Analyst Comments: Altera, Brasil Telecom, Human Genome, Exar Corp, Texas Capital
Friday, July 18, 2008 2:45 PM
Sectors: Computer and Technology , Finance , Medical , Utilities
Symbols: ALTR, ALU, BRP, EXAR, GSK, HGSI, SGP, TCBI, VRTX
The merger with Telemar is very positive, and the voluntary public tender offer will create a more positive environment for the stock in the very short term.

BRP is trading at 9.5x our 2008 EPS estimate, below the industry mean and median, and an enterprise value to EBITDA (a more common valuation metric for the telecom industry) of just 3.0x our 2008 estimate. The EV/2008 EBITDA valuation remains well below the industry mean, and is close to the low point of the historical range of 3.0x to 6.0x for most of the wireline Latin American telecom operators.

Additionally, BRP is trading at just 0.8x its price/sales ratio, well below the industry mean and also below other Latin American telecom operators. We think the stock is trading at a highly attractive valuation. Our target price is US$90.00, which is based on an EV/2008 estimated EBITDA of 3.8x, close to the industry mean.

Human Genome Risks Balanced

Human Genome Sciences, Inc. (HGSI) is a biopharmaceutical company focused on discovering novel protein and antibody drugs through gene-based research and albumin fusion technology. The company has two candidates in late-stage development.

Albuferon is in phase III studies for hepatitis C and LymphoStat B is in phase III trials for lupus. Both candidates have potential to become blockbusters, while we see LymphoStat B is a higher risk program. We believe the risk/reward is balanced for HGSI at this point.

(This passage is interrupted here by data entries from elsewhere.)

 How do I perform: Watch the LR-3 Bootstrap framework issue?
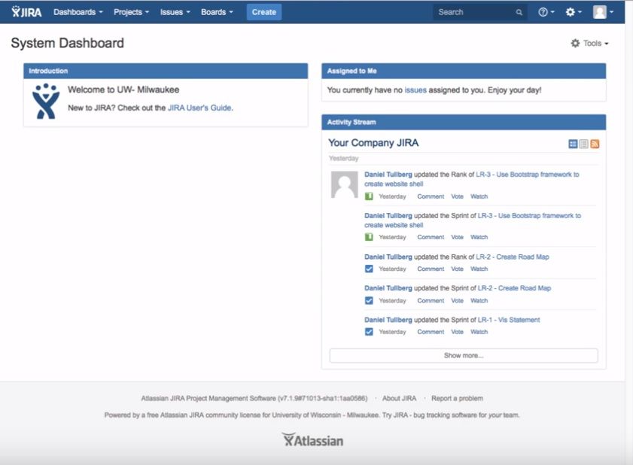tap(479, 196)
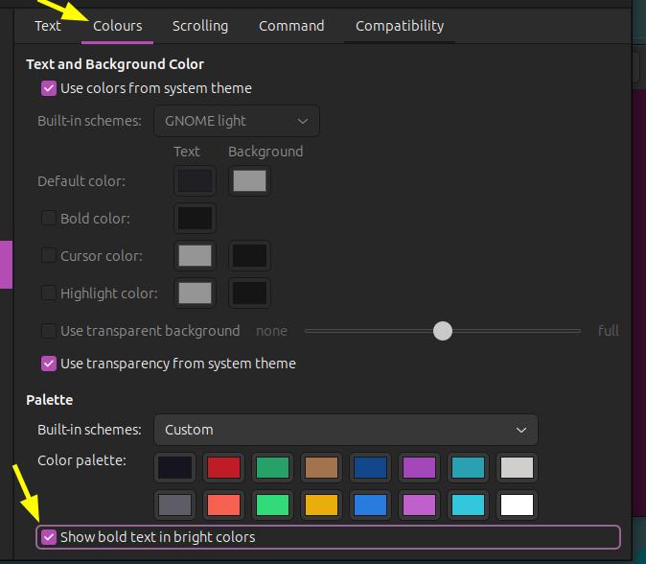
Task: Open the Cursor color text swatch
Action: 195,256
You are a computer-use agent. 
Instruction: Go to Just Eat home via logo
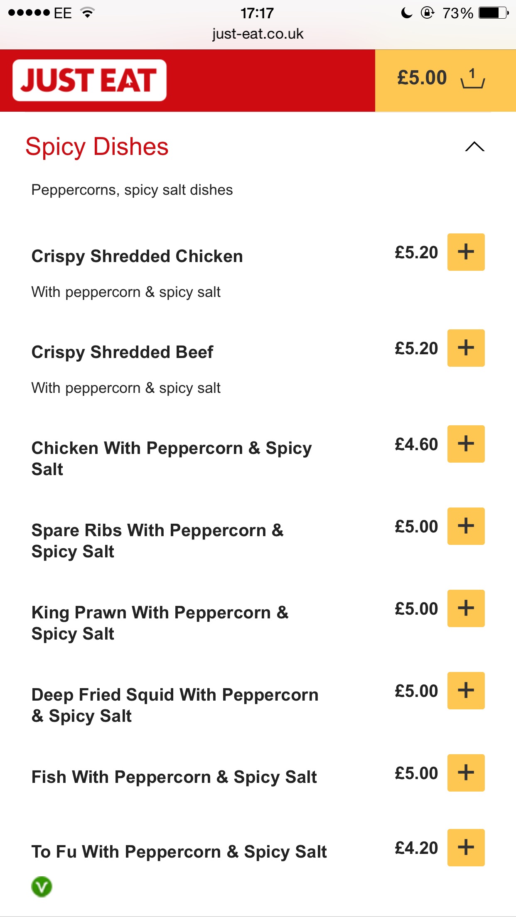click(x=89, y=80)
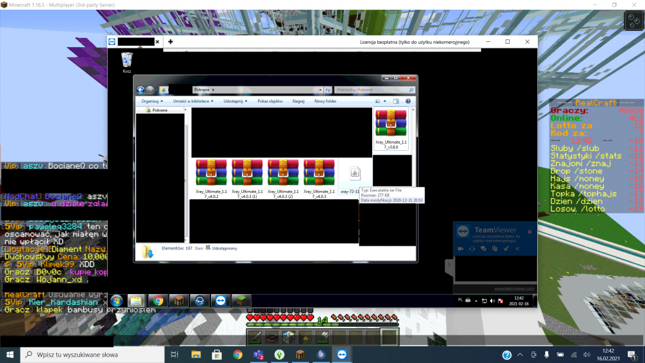The height and width of the screenshot is (363, 645).
Task: Open Explorer help question mark icon
Action: [408, 101]
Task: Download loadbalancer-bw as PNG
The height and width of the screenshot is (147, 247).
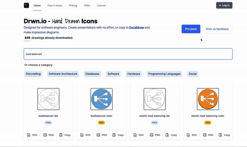Action: 48,135
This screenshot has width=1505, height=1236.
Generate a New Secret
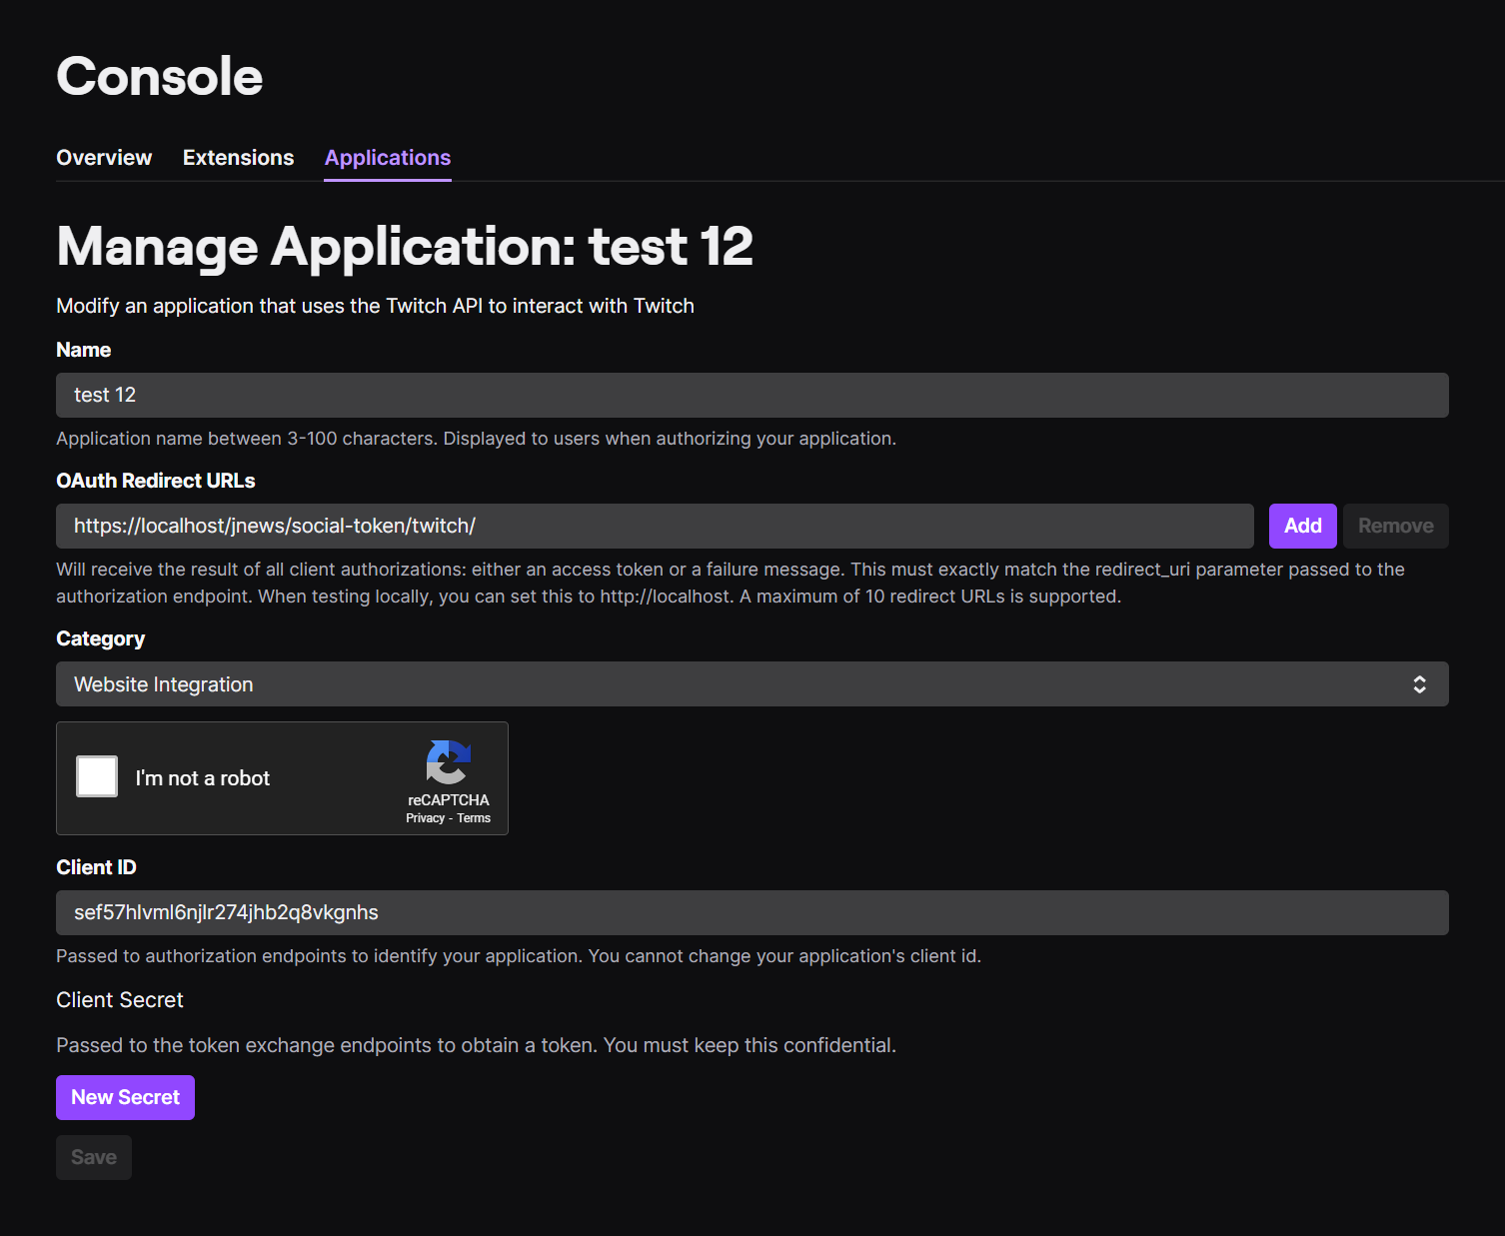125,1097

Therefore, we maintain our Hold rating for HGS. Our six month price target is $7.5.

The HGS clinical development pipeline includes drugs to treat such diseases as hepatitis C, lupus, anthrax disease, cancer, rheumatoid arthritis and HIV/AIDS.

Given the company's current drug development status, it is unlikely that the pipeline drugs (except anthrax drug ABthrax) would hit the market before 2009, even if the products make progress in clinical developments as expected. And until 2010 when the most promising Albuferon is introduced, HGSI will have to depend on partners like GlaxoSmithKline (GSK) and Novartis to offset its substantial operating loss. This is a concern, as it limits sources of revenue and creates significant operating loss.

Even then, we believe Albuferon is likely to face stiff competition from Schering Plough's (SGP) PEG-Intron and Roche's Pegasys. It will also face competition from Vertex Pharma's (VRTX) Telaprevir, a protease inhibitor under last stage development.

However, upside potential may come from the phase III data for Albuferon with superiority over Pegasys which may translate into initial rapid sales ramp. Downside risks may come from any failed phase III trial related to Albuferon and LymphoStat B.

Exar Better Over Long Term

Exar Corp. (EXAR) has just completed a merger with Sipex, which will significantly reduce margins.